Accueil > Actualité > Intervention de la CGT IDF au CIEN du 11 Avril 2013 : Préparation de la (...)

Actualité

Intervention de la CGT IDF au CIEN du 11 Avril 2013 : Préparation de la Rentrée 2013 Lycées EREA et lutte contre le Décrochage Scolaire Pour une Véritable Fondation de l’école

jeudi 11 avril 2013

La rentrée scolaire en septembre 2013 des lycéens et collégiens franciliens devrait connaître une nouvelle montée importante d’effectifs élèves et d’étudiants de la Maternelle aux lycées avec des créations d’emplois dans le 1er comme dans le 2e degré qui ne peuvent combler l’hémorragie des suppressions de postes durant les 5 dernières années.

Cela rompt bien sûr avec les 1500 emplois en moins et une baisse dramatique de 1200 postes d’enseignants an niveau des lycées à la rentrée 2012 dans un contexte d’effectifs élèves en hausse importante.

La CGT a milité pour un changement radical de politique et de président en 2012 lors des élections présidentielles C’était impératif au niveau de la politique scolaire menée pendant plus de 10 ans.

Aujourd’hui, alors même que la priorité gouvernementale s’est affichée pour l’école et son système éducatif, le passif pèse lourdement sur le manque criant d’enseignants, de personnels dans l’éducation nationale et sur les réformes du système éducatif de l’école à l’Université Vie scolaire.
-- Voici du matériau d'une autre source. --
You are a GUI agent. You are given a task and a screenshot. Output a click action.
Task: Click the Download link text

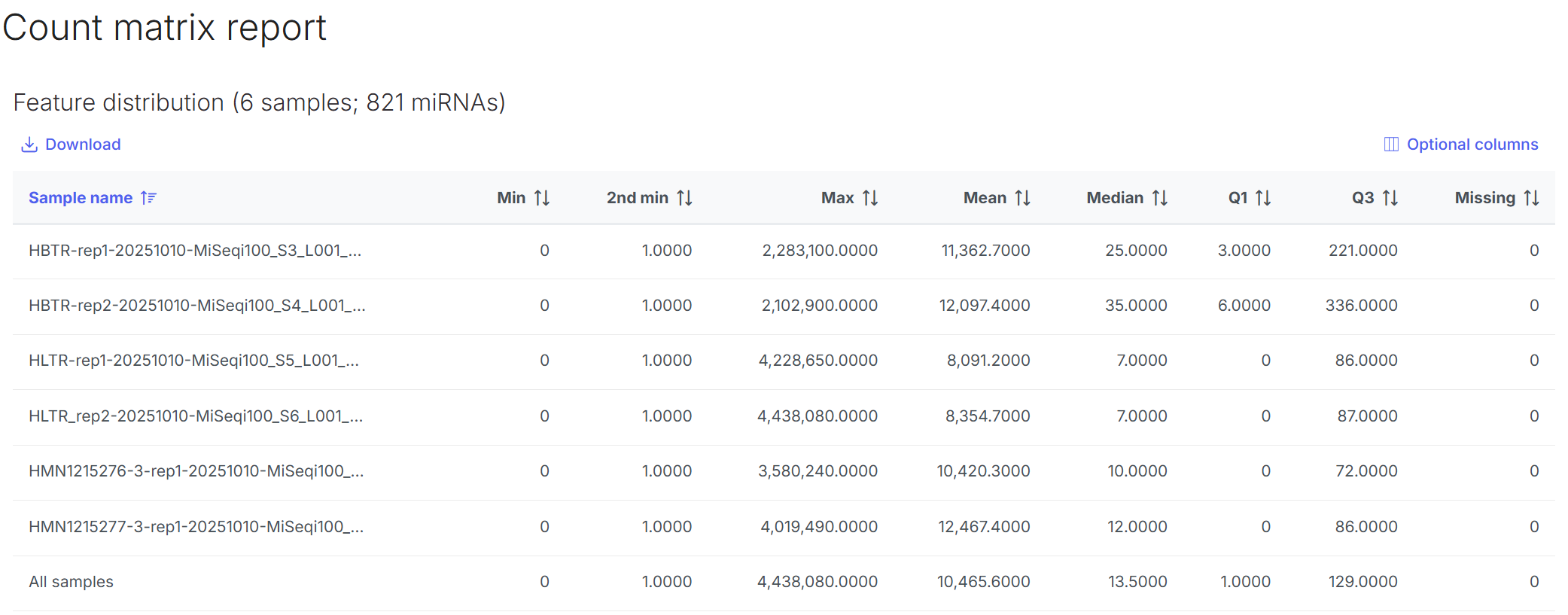coord(83,145)
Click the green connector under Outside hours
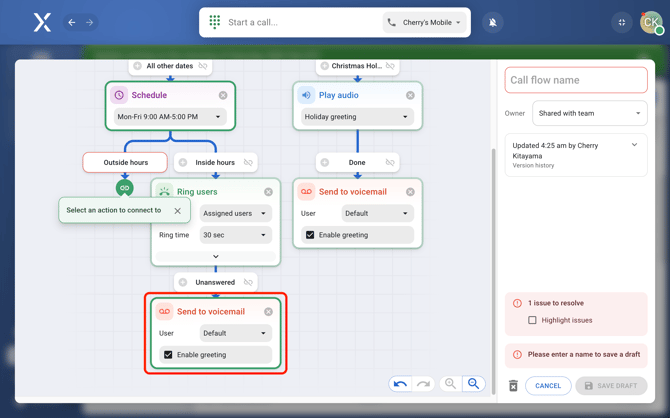This screenshot has height=418, width=670. [x=124, y=187]
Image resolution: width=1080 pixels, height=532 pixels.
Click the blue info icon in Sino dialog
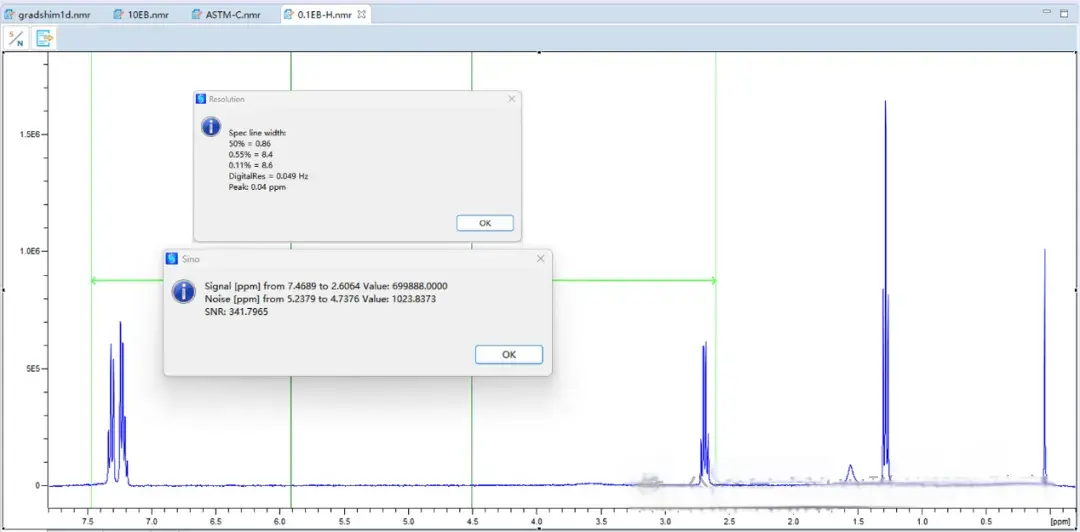coord(183,291)
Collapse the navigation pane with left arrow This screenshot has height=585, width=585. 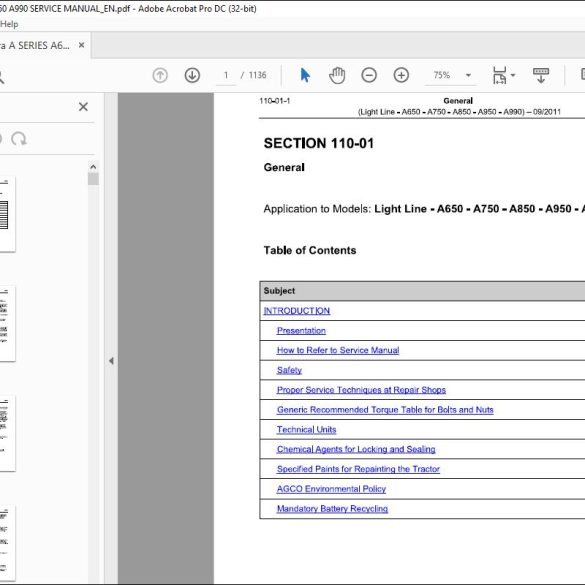click(x=111, y=361)
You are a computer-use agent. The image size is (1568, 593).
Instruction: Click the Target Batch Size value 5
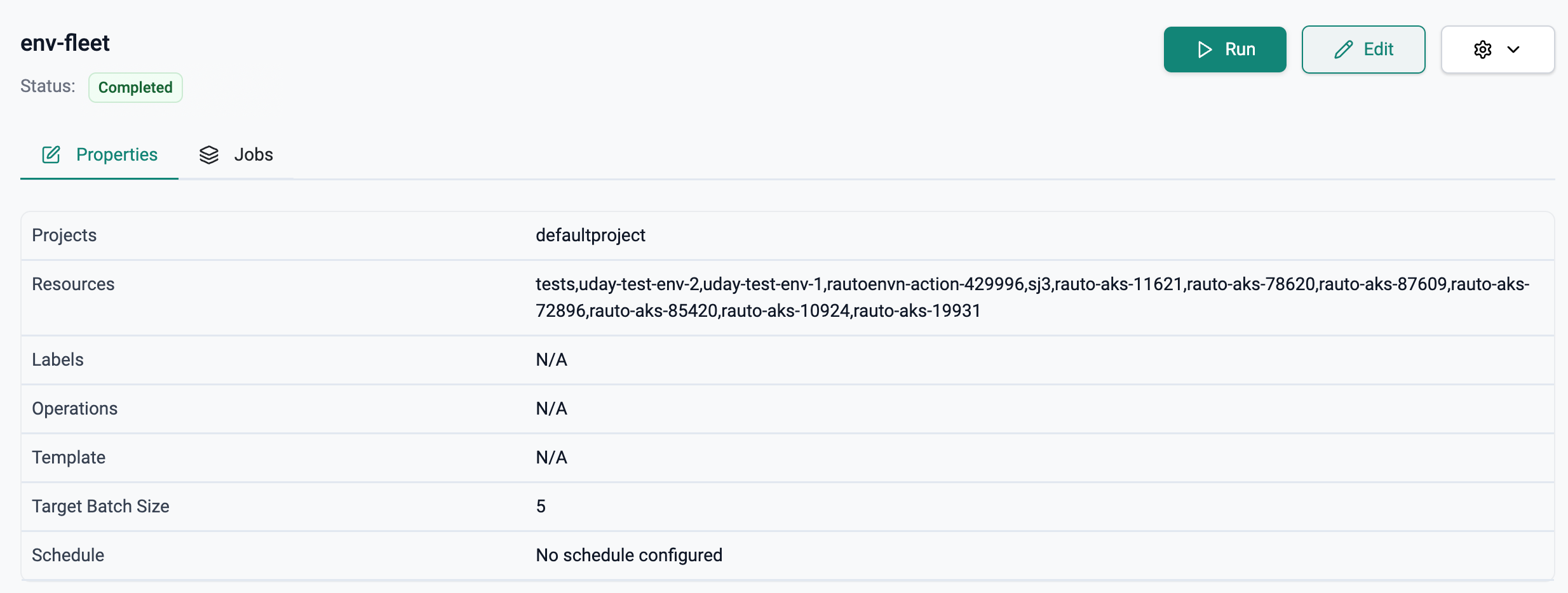pyautogui.click(x=541, y=507)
La préparation de la rentrée 2013 est largement tributaire de cette situation dénoncée largement par les personnels et les organisations syndicales.

La question des rythmes scolaires à l’école et des mobilisations conséquentes des personnels, parents d’élèves depuis la fin 2012 est certainement l’illustration flagrante à la fois de la conséquence d’une réforme imposée par l’ancienne majorité politique avec la semaine de 4 jours à l’école et un engagement présidentiel avec une nouvelle réforme précipitée pour la rentrée 2013.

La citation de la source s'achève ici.